> TASK
Revise the approximation algorithms note from "Note that if" up to and including "as Kruskal’s algorithm).", putting "metric closure" in place of "metric completion".
[EXCERPT TO READ start]
This note is a brief introduction to approximation algorithms. Basically, the “Intro to Algorithms” courses are concerned with problems which are solvable in poly-time (i.e., problems in the class P). But there are a ton of important problems that are NP-hard, and cannot be solved in poly-time. We want to design algorithms for such problems which can give us some guarantees about the quality of the solutions — by obtaining bounds on how much worse the solution is compared to the optimal solution. Let us see some examples of these problems and simple algorithms for solving them.
There are basically four types of algorithms to solve such problems:
- Greedy
- Local search
- Dynamic programming
- Randomized algorithms
Other than these, a more optimization-based approach is to express the problems as linear programs and then solve them. This is called LP rounding. The basic idea is that we first express the NP-hard problem as an integer linear program (ILP) which is still NP-hard. We then let go of some of the integrality constraints, which makes the problem solvable. Once we have the LP solutions, we then round them to get corresponding integer solutions to the original problem.
Examples of some NP-hard problems and algorithms
Vertex cover
Problem: Given a graph $G = (V,E)$, find the minimum set of vertices that covers every edge.
Algorithm:
- Choose an arbitrary edge and add both its end-points to the set.
- Remove all edges incident on the newly added vertices.
- Repeat until no edges are remaining.
Steiner tree
Problem: Given a graph $G = (V,E)$, costs $c$ for each edge, and a set of terminals $T$, find the minimum-weighted tree that spans $T$.
Note that if $T = V$ this is the minimum spanning tree problem, and if $T$ is just a pair of nodes, this is the shortest path problem. The set of non-terminal nodes on the tree are called Steiner nodes.
Algorithm: First, we apply metric completion to make sure all nodes are pairwise connected. This is done by computing $c’(u,v)$ as the total length of the shortest path between $u$ and $v$.
For the metric $c’$, we compute the minimum spanning tree on the terminals $T$. This can be done using a greedy approach (known as Kruskal’s algorithm).
Now, we reduce this solution to a solution for the original problem by expanding the edges in the solution and combining the edges that are on multiple paths (which will create Steiner nodes).
[EXCERPT TO READ end]
[MATERIAL SUPPLIED start]
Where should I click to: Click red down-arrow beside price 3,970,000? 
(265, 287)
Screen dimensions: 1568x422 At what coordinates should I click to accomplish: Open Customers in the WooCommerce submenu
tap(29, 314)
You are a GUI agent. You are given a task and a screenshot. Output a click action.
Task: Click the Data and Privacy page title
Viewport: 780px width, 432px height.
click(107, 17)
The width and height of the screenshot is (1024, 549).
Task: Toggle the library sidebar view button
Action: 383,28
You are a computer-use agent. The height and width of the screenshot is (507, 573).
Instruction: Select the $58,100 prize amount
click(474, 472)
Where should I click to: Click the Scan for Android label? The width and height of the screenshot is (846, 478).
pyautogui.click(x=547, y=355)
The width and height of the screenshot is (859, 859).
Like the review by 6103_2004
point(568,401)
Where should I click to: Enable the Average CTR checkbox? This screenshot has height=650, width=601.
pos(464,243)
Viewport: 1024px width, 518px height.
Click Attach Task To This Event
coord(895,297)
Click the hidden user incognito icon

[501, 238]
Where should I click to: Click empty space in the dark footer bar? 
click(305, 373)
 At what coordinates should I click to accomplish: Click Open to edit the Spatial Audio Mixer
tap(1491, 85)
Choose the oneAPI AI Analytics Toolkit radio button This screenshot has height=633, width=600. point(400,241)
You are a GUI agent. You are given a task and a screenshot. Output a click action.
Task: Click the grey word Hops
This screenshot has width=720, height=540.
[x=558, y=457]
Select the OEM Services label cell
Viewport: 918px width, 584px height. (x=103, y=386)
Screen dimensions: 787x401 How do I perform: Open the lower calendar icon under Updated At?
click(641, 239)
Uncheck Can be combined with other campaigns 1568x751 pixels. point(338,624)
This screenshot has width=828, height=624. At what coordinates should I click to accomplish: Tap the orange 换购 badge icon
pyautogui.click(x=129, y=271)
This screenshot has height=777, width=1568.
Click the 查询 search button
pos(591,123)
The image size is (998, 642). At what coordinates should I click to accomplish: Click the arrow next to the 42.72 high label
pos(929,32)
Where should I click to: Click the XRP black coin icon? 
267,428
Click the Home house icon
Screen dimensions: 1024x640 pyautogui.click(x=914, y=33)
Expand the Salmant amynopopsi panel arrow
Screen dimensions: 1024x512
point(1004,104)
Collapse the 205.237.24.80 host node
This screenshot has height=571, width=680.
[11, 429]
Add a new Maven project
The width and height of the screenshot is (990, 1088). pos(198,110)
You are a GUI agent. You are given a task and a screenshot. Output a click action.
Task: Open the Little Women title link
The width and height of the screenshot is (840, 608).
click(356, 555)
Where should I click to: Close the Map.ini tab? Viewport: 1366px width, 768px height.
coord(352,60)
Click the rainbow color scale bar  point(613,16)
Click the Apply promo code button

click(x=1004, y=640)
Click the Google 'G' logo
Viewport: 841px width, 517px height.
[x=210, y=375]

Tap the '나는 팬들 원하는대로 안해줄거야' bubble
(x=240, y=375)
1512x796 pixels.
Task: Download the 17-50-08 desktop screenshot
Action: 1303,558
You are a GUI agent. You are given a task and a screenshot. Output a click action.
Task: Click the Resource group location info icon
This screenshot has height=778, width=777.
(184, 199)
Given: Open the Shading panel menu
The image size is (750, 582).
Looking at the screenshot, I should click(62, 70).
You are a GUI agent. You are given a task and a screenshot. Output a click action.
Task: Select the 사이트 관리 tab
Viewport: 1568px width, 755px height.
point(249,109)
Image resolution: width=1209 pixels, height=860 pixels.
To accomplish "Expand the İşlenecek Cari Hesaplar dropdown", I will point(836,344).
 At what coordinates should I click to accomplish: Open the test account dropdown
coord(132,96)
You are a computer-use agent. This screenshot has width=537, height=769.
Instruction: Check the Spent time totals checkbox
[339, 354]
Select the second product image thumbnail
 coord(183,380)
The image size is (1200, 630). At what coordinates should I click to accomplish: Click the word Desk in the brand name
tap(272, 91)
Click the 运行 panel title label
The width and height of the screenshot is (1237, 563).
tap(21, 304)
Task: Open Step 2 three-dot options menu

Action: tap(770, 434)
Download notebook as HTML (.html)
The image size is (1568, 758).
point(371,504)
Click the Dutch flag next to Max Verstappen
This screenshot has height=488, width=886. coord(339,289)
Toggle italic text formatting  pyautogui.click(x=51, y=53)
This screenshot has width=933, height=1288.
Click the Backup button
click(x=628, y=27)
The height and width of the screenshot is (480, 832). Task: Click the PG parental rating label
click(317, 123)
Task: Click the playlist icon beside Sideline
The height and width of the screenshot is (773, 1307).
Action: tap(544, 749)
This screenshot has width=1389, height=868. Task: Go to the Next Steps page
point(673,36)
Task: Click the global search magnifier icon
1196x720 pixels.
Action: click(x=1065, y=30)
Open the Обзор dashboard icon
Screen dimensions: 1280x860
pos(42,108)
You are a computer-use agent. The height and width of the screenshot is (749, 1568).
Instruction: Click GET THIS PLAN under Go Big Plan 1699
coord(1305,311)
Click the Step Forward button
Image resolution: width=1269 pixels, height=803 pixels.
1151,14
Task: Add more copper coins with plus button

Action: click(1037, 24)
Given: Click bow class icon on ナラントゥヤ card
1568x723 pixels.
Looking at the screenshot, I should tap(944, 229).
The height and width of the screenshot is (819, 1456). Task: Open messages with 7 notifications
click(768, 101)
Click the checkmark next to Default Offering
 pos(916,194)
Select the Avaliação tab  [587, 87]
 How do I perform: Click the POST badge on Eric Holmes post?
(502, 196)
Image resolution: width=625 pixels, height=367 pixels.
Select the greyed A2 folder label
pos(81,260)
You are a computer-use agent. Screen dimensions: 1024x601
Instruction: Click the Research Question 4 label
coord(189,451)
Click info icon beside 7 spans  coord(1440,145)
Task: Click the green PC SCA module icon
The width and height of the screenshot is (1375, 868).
[MATERIAL SUPPLIED end]
> THE SOLUTION
Note that if $T = V$ this is the minimum spanning tree problem, and if $T$ is just a pair of nodes, this is the shortest path problem. The set of non-terminal nodes on the tree are called Steiner nodes.
Algorithm: First, we apply metric closure to make sure all nodes are pairwise connected. This is done by computing $c’(u,v)$ as the total length of the shortest path between $u$ and $v$.
For the metric $c’$, we compute the minimum spanning tree on the terminals $T$. This can be done using a greedy approach (known as Kruskal’s algorithm).